Copyright Lambda Rising Feb 1998Scenes From the Stirrups
Public Privates: Peforming Gynecology from Both Ends of the Speculum
by Terri Kapsalis
Duke University Press
ISBN 0822319217
paperback $16,95, 216 pp,
Years ago I did research on a rather obscure early nineteenth century American healer, Samuel Thomson. His populist approach to medicine included the radical notion that doctors should get paid only if they actually cured the patient. He lambasted doctors as elitists and criticized the profession for its anti-democratic, monopolistic impulses.
There has been a long tradition within our culture of attacking the medical establishment for its ignorance, exclusiveness, arrogance, paternalism, greed, objectification and commodification of the human body, especially the female body. Terri Kapsalis's Public Privates: Peforming Gynecology From Both Ends of the Speculum is a post-modernist rendering of the popular 19th century self-help/health reform/women's health tract, in which she posits that "gynecology is not simply the study of women's bodies-gynecology makes female bodies."
At times Kapsalis seems to be reinventing the proverbial wheel; at others she acts as if she just discovered the concept of women's health for the first time. Few if any references, except in the bibliography, are made to such feminist foremothers as Barbara Ehrenreich and Deirdre English for their ground breaking For Her Own Good: 150 Years of the Experts Advice To Women (Doubleday, 1078), or health writer Barbara Seaman.

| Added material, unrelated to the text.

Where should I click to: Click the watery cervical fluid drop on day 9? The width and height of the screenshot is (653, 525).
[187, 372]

Kapsalis exiles history. to the realm of unsupported narrative space. She privileges such concepts as performance, spectacle, spectators, and the like. The gynecological examination becomes another example of the Bakhtian carnival with its multiplicity of voices and perspectives.

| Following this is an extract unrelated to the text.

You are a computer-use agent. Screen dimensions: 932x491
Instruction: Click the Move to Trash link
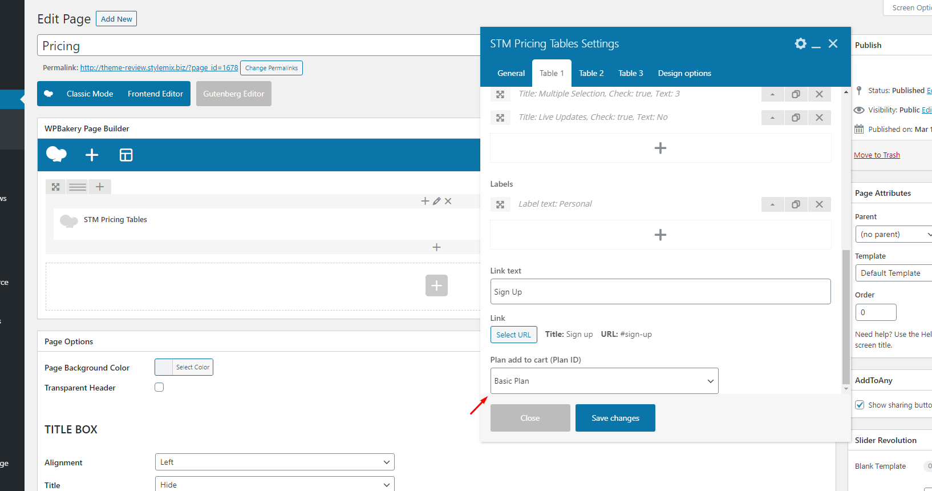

I do not argue with Kapsalis about the abuses and misuses of women's bodies especially in the gynecologists examining room. My criticism of her presentation rests in the cynicism which underlies the post-modernist position. Since Kapsalis is appalled by patriarchal medicine's treatment of women as objects, as "it", she should be equally disturbed by post modernism's insidious atomization and fragmentation of the individual into an inauthentic entity who performs rather than authentically acts from an inner self-knowing.
The strongest writing in Public Privates occurs in Kapsalis's discussion of Dr. J. Marion Sims, M.D., inventor of the speculum. We learn that Dr. Sim's perfected his invention while experimenting on slave women. The chapter on Dr. Sims is an excellent expose on the harsh realities that "poor women, particularly poor women of color, continue to serve medicine" while "...medical technologies serve those in power."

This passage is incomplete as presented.